There are many built-in remedies

The bottom line on any potential harmful content is that we have a large menu of ways to deal with it:

  • Anyone can email me directly at [email protected] or using the "Contact mi.yodeya" link on the sidebar to bring issues to my attention. Those who've tried this can testify that I'm pretty responsive.
  • Every user with at least 15 reputation points can click the "flag" button on a question or answer, marking it as offensive in their eyes and bringing it to the moderators' attention.
  • Every user with at least 125 points can vote down content that they deem objectionable. When a question or answer has a negative score, it's likely to get less attention, and there's a clear message that the community doesn't like it.
  • Every user with at least 2000 points can go in and edit out content they don't like. As I write this, only one user has attained that mark, but others will follow soon enough. You, for example, are almost halfway there after only 23 days of participation.
  • Moderators (two of us, as I write this), can delete any question, answer, or comment that we feel warrants it and do anything else that it takes reputation points to do.

If you see objectionable content, I encourage you to carefully avail yourself of these tools to get it downgraded or removed.


I think we can agree that anonymous participation, at worst, isn't a problem in and of itself but a potential enabler of bad behavior. The bad behaviors it could lead to haven't been a big problem to date, and we have mechanisms in place for dealing with the bad behaviors themselves, should they crop up. Unless and until anonymous participation actually leads to serious problems that the community and moderators can't deal with, I don't see a pressing need to either ban it or ask my Rabbi about it. As always, I welcome feedback on this topic in the comments or via email.

  • Here's an article that just came to my attention that is related to this question: nytimes.com/2010/04/12/technology/12comments.html . I already posted it at the bottom of my question.
    – Yahu
    Commented Apr 12, 2010 at 23:49
  • Interesting.
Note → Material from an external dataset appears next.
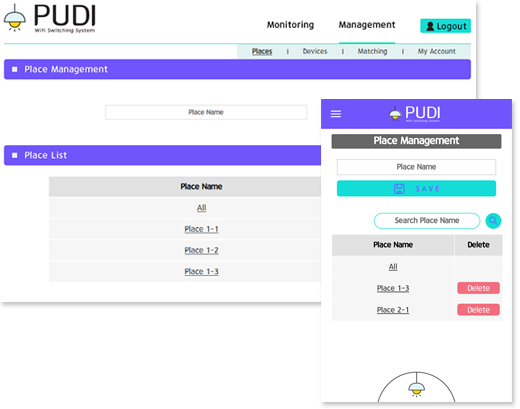Click the lamp icon at bottom of mobile view
This screenshot has width=520, height=409.
tap(416, 386)
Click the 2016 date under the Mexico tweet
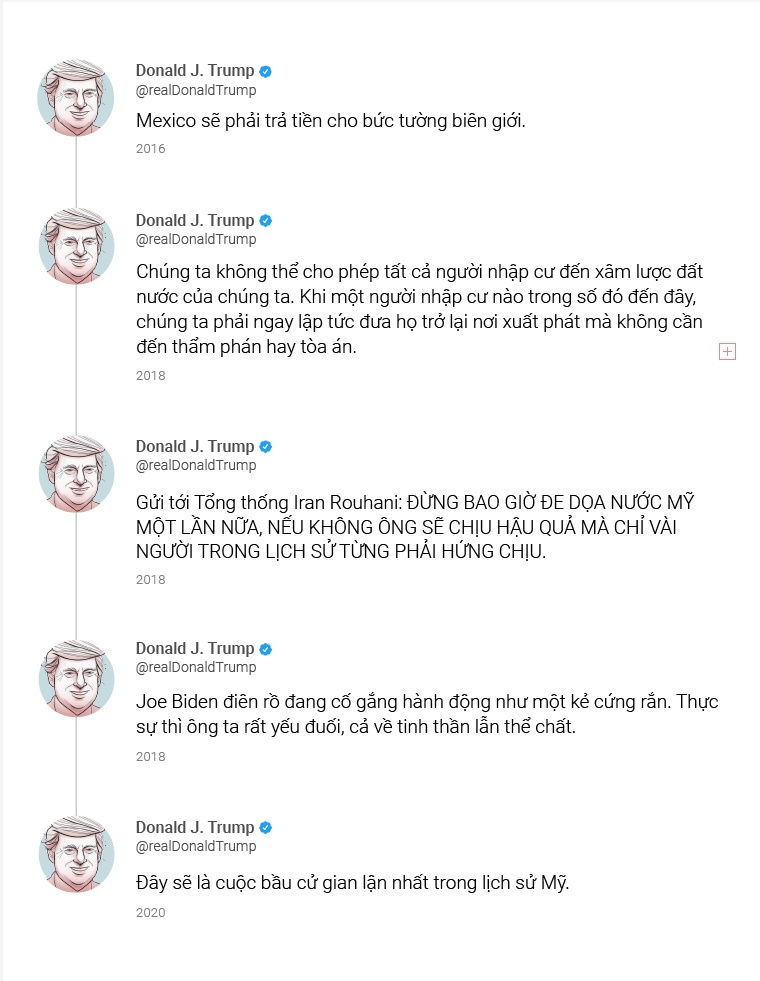Screen dimensions: 760x981 click(151, 148)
I think that newspaper article comments are part of the class of free-flowing discussion fora that mi.yodeya is different from in important ways.
    – Isaac Moses Mod
    Commented Apr 13, 2010 at 0:03
  • So true! I was comparing and contrasting.
    – Yahu
    Commented Apr 13, 2010 at 18:42
  • WHy is the email option gone?
    – Yehoshua
    Commented Apr 21, 2013 at 5:16
  • 1
    @Yehoshua, when I wrote this, I was the autocratic administrator of mi.yodeya, before it joined the Stack Exchange network, and I owned the yodeya.com domain and pointed that email address at myself. Now that the site is administered by Stack Exchange instead of me and governed by the community and its elected moderators, it makes sense to use Stack Exchange's built-in methods for expressing concerns rather than emailing an individual. In addition, since I transferred the yodeya.com domain to StackExchange, it no longer provides email forwarding.
    – Isaac Moses Mod
    Commented Apr 21, 2013 at 5:55

It also prevents people from getting private information, Identity theft,and all other good stuff.

  • Any 14 year old with basic searching skills can find your address the amount of kids their ages and even their hobbies and use it against them steal credit card numbers and general blackmail it is Masseh Bkol Yom
    – SimchasTorah
    Commented Apr 8, 2010 at 0:36
  • Good point! But then how do we avoid the behaviors such as the one I mentioned in my previous comment in this "community"?
    – Yahu
    Commented Apr 8, 2010 at 0:42
  • 3
    I really don't think that identity theft is a major concern. If someone wants to steal your identity, it's going to take a great deal more than your name and Jewish interests. No one steals credit card numbers one at a time by social engineering anymore, when you can get them using various automatic hacking techniques or by simply buying a list of them from another hacker-thief.